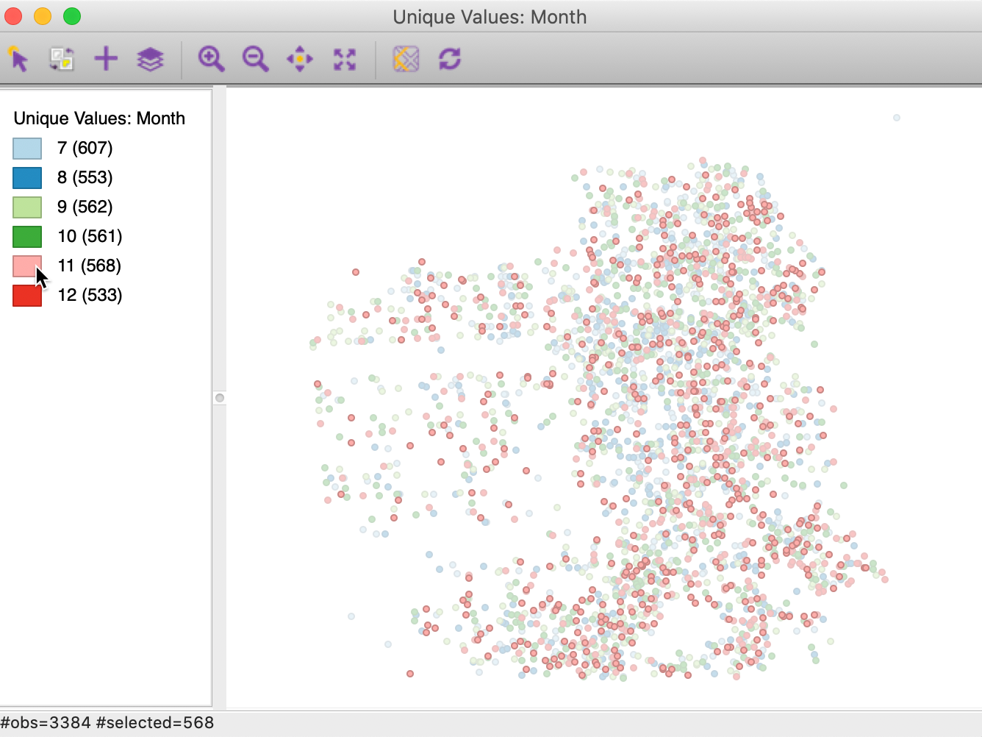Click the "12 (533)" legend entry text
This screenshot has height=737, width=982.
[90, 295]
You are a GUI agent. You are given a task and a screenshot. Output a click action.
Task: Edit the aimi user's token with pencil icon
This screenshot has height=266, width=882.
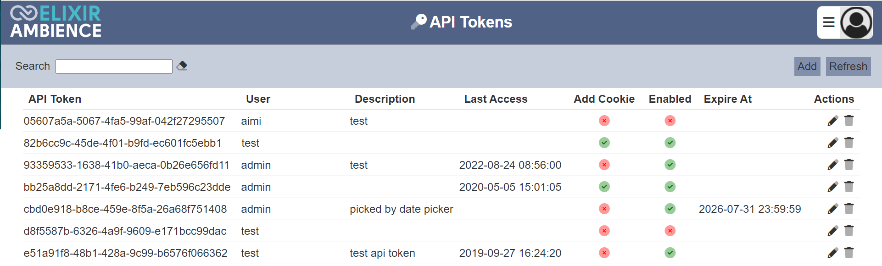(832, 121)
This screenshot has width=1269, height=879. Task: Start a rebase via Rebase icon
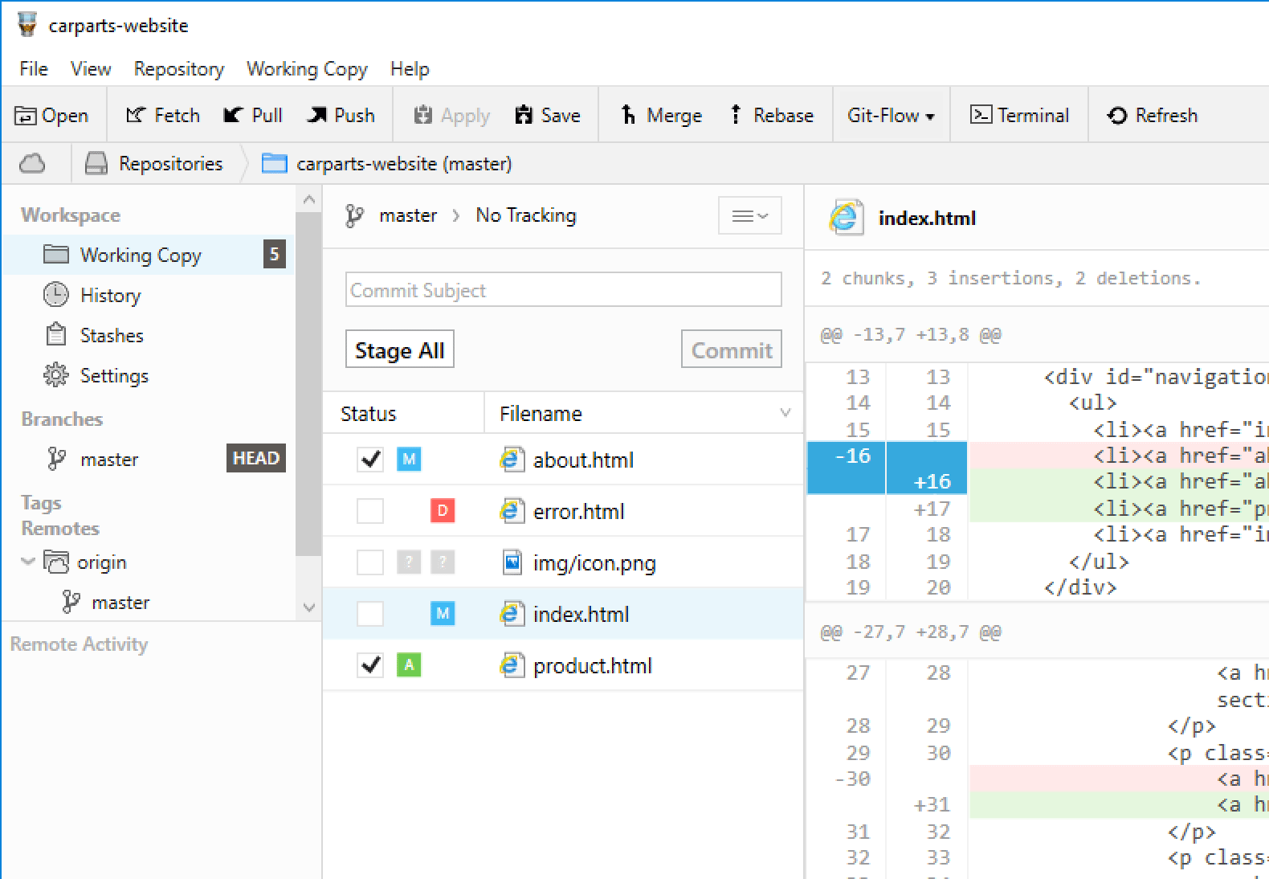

### Required work
All lines of the listing that contain the word "icon" should be copied out.

### Answer space
Task: Edit the aimi user's token with pencil icon
This screenshot has width=1269, height=879. Task: Start a rebase via Rebase icon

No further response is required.